* [Data]
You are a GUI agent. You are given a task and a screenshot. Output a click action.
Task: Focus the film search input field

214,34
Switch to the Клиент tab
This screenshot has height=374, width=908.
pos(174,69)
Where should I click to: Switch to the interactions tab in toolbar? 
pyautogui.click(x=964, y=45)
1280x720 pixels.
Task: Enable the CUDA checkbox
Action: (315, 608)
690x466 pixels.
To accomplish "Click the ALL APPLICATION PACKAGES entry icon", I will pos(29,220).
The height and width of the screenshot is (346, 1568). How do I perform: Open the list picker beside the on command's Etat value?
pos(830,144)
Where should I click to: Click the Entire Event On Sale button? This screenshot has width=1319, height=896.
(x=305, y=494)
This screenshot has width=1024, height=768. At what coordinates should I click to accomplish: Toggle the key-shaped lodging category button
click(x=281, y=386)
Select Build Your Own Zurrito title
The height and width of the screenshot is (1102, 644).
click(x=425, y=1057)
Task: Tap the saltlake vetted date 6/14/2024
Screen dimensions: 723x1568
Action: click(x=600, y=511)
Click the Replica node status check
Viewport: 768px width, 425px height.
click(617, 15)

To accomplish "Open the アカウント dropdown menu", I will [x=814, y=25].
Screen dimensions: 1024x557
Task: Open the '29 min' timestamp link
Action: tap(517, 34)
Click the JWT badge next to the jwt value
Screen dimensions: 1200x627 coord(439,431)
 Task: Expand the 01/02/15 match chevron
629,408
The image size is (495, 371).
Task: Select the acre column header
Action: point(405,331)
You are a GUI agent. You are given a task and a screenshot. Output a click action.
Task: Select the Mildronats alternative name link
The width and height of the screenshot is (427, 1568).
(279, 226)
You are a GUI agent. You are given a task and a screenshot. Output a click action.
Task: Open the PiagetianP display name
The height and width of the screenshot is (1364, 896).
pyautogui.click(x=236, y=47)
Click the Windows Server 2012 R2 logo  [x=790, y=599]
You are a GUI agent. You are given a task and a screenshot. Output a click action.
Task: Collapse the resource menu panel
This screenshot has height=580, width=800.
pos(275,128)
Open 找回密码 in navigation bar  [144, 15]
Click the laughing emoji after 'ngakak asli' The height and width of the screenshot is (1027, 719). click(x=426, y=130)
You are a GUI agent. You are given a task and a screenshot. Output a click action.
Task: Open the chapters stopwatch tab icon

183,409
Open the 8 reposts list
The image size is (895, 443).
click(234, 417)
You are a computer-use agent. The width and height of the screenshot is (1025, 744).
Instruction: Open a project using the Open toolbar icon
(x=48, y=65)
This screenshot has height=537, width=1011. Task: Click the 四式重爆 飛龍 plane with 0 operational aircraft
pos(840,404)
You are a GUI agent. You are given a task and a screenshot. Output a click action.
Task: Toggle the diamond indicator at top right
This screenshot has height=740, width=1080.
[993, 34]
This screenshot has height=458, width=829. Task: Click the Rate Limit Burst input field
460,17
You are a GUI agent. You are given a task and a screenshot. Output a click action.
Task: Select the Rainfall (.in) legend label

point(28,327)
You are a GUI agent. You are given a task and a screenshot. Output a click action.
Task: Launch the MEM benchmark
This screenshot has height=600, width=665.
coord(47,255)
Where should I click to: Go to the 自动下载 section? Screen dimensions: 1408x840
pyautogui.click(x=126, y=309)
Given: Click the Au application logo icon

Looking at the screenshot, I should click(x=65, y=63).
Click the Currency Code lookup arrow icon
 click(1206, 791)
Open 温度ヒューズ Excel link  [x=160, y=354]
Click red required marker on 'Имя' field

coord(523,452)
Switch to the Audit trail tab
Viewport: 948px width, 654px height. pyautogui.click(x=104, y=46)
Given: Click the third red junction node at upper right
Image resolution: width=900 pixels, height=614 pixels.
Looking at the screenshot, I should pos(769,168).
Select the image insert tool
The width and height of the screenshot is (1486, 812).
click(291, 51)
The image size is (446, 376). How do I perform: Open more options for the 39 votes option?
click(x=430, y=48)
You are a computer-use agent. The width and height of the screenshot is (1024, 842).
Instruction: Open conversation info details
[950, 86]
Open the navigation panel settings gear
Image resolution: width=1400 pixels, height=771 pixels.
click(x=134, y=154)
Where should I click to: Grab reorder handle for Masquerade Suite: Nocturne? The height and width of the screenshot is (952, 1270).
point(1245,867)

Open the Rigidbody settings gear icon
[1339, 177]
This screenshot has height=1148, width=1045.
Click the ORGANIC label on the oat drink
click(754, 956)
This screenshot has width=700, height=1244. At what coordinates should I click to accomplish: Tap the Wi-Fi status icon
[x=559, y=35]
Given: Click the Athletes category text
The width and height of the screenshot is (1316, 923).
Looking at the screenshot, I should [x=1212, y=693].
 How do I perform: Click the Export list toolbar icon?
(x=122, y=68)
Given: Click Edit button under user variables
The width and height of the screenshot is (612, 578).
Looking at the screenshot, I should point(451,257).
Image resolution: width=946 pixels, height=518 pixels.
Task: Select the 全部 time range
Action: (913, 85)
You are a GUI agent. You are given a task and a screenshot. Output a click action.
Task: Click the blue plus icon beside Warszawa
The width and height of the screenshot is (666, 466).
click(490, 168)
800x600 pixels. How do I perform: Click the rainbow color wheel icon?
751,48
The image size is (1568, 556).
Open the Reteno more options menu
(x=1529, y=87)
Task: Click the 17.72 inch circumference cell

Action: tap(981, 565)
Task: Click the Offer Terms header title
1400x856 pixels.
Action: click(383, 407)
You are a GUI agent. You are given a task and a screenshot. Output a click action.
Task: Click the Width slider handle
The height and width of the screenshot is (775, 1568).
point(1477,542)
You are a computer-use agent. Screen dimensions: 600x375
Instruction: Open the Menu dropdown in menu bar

* [Task details] Please make an exact copy of the lines from the one holding "1400x856 pixels." through the final line of the records above, nothing more.

* [Result of the task]
1400x856 pixels.
Action: click(383, 407)
You are a GUI agent. You are given a task and a screenshot. Output a click action.
Task: Click the Width slider handle
The height and width of the screenshot is (775, 1568).
point(1477,542)
You are a computer-use agent. Screen dimensions: 600x375
Instruction: Open the Menu dropdown in menu bar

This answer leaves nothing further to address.